- Solun Location within Inner Mongolia
- Coordinates: 46°37′10″N 121°14′36″E﻿ / ﻿46.61944°N 121.24333°E
- Country: China
- Region: Inner Mongolia
- League: Hinggan
- Banner: Horqin Right Front Banner

Area
- • Total: 1,500 km^{2} (580 sq mi)
- Elevation: 491 m (1,611 ft)

Population
- • Total: 19,500
- • Density: 13/km^{2} (34/sq mi)
- • Hukou permits: 6,010
- Time zone: UTC+8 (China Standard)

= Solun, Horqin Right Front Banner =

Solun (索伦 (索倫, Suǒlún)) is a town in the Hinggan League, of northeastern Inner Mongolia, People's Republic of China, located 120 km northwest, by road, of the city of Ulan Hot. Its name in the Mongolian language means "hunted paddock or hunting paddock", which could derive from the fact that the Kangxi Emperor (ruled 1661-1722) of the Qing Dynasty often came here to hunt, after being impressed by the local topography, purple appearance of the environs, valleys enclosed by lofty mountains, and three rivers.
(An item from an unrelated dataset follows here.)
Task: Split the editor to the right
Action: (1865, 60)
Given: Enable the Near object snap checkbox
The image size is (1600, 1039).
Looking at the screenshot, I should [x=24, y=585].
==Geography and transport==
Solun has an area of 1500 km2, and is located in a valley in the Greater Khingan Range. The area's climate is harsh, with only 90 to 105 frost-free days per annum. The three rivers crossing through the town's administrative area are the Tao'er River (洮儿河), Hagan River (哈干河), and the Manchu River (满族河). Important transport links include the Baicheng-Alxan Railway (白阿铁路) and the Inner Mongolia Provincial Highway 203, connecting the town with Baicheng (Jilin) and Ulan Hot.

==Demographics==
Solun has a total population of 19,500, and the registered population (i.e. those with hukou permits) numbers 6,500. Around 40% of the population consists of Mongols, the other ethnic groups being the Han, Manchus, Koreans, Daurs, Oroqen, Evenks (Solon), and the Hui.